雪乃紗衣 彩雲国物語―はじまりの風は紅く

 彩雲国は内乱を終結させたものの国は回復し始めたばかりだった。王位争いで生き残った劉輝は国政に携わろうとしない無気力な王で、上官たちの悩みの種だった。そこで教育係に指名されたのは紅秀麗。家柄は良いが収入が無い彼女は報酬に釣られて仕官を請け負うこととなった。見た目は十人並みでも礼儀作法を叩き込まれており、市井の環境も良く知る彼女は、王にどのような教育を施すのか・・・。
 あらすじを書いていてなんだか少し違うなあ、と思うのですがうそは書いていないのでまあ、良しとしましょう。雪乃紗衣さんのデビュー作だそうです。どこかのサイトで十二国記に匹敵する面白さだとあったので、大人買いしてみました。
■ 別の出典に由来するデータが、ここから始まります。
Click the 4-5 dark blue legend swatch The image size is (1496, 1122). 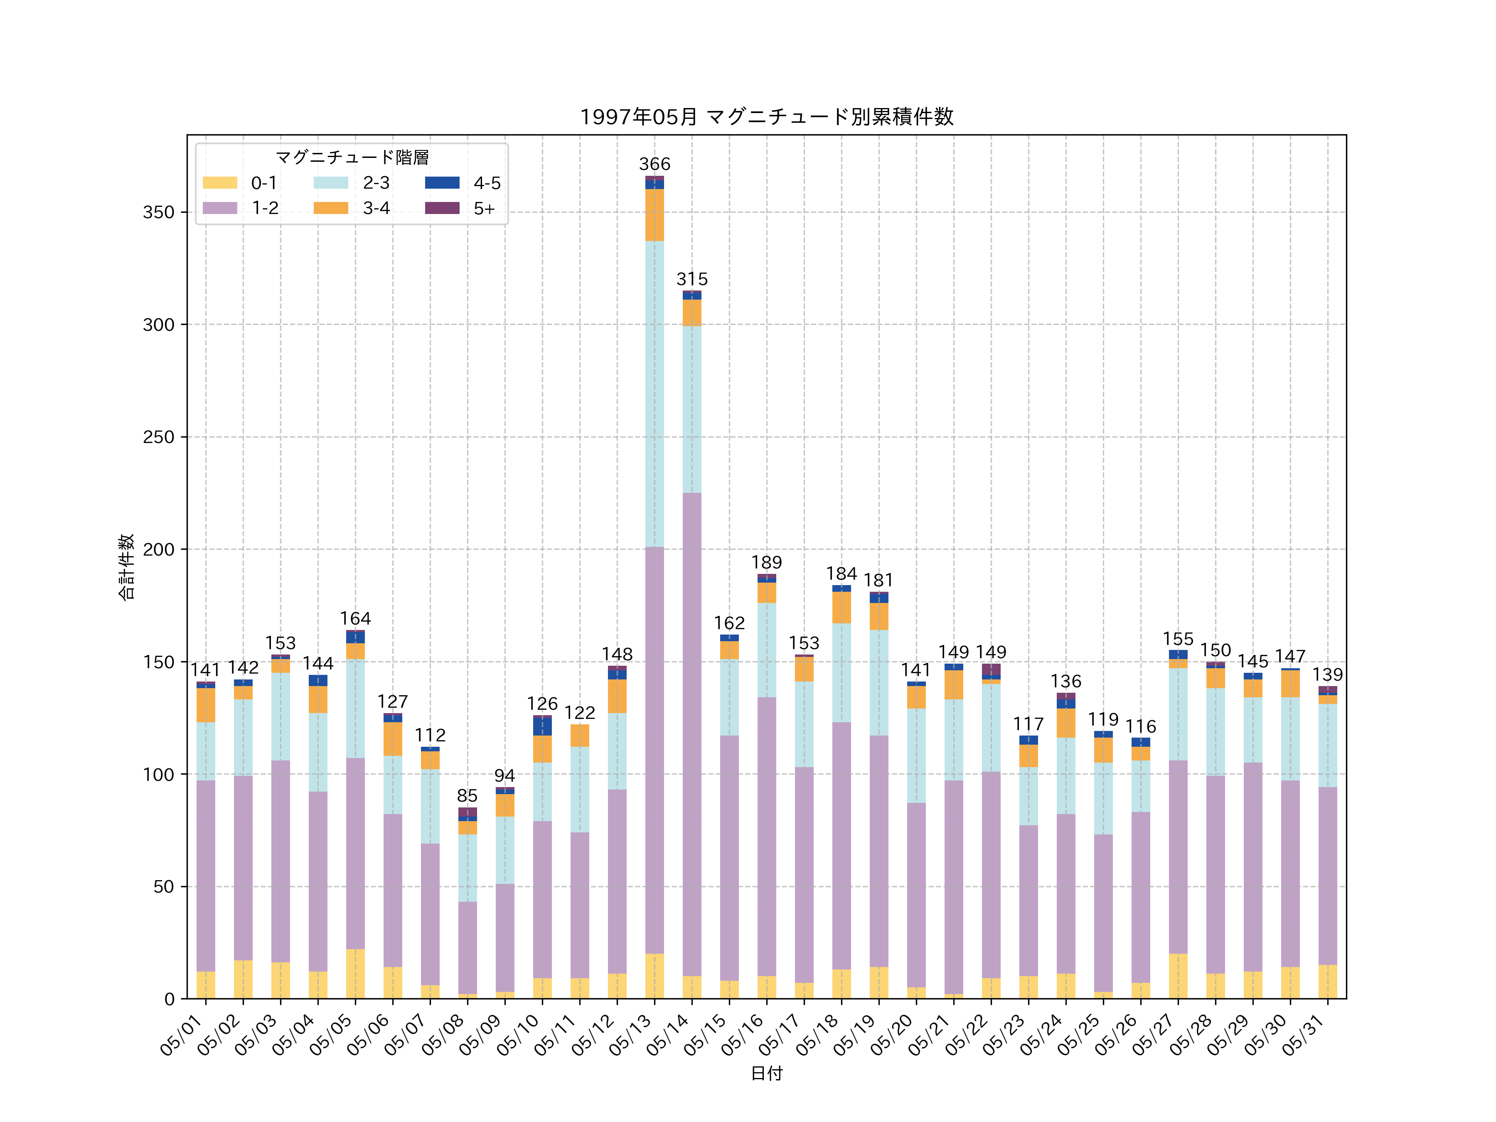pyautogui.click(x=442, y=183)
まだ導入部なのでしょうか、比較的あっさりとした内容です。十二国記の密度には及びませんが、あちらは何しろ寡作なので、作品の製作スピードも実力のうちと評価したいところです。
 物語は駄目なふりをしている王と優秀な家臣たち。そして暗躍する陰の実力者たちと盛りだくさん。関係者がほとんどものすごい実力者なのができすぎといえばできすぎでしょうか。でも、実際トップに立つ人の周りには実力者がそろっている場合も多いでしょうし、それほど不自然なことではないのかもしれません。これがデビュー作ということなので、本来は完結していた話なのでしょうが、少しなぞが散りばめられていたり、後に続くような仕上がりになっています。現時点では、今後どのような展開になるのか予想がつきません。予想していないだけですが。
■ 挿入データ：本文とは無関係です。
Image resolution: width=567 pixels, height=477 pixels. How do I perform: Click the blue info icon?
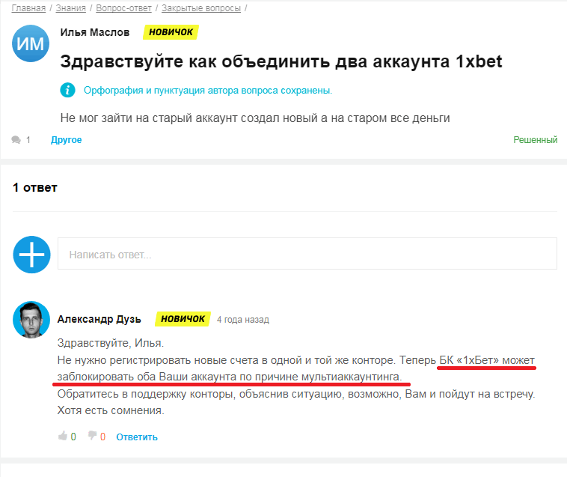tap(68, 90)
 登場人物に元気があってその点はとても好ましいです。これほど若い人たちが、いくら優秀だとしても組織の頂点付近に配属されるのだろうか、と思いますが内乱で年長の優秀な方たちはなくなってしまったのでしょうか。それとも、内乱が終結した結果、優秀な人物は年齢にかかわらず登用されるようになったのかも知れません。それはそれで健全な組織だと思います。しかし、彼らの優秀さはまだこの巻では発揮されていません。そもそも方向音痴な人間が・・・げふんげふん。
 何はともあれ、テンポも良いし、面白い作品でした。秀麗がちょっとかまととぶっていたり、誰の好みにしようとしているのか同性愛を匂わせる描写が少々アレですが、一気に購入したことを後悔させない作品でした。今後に期待大です。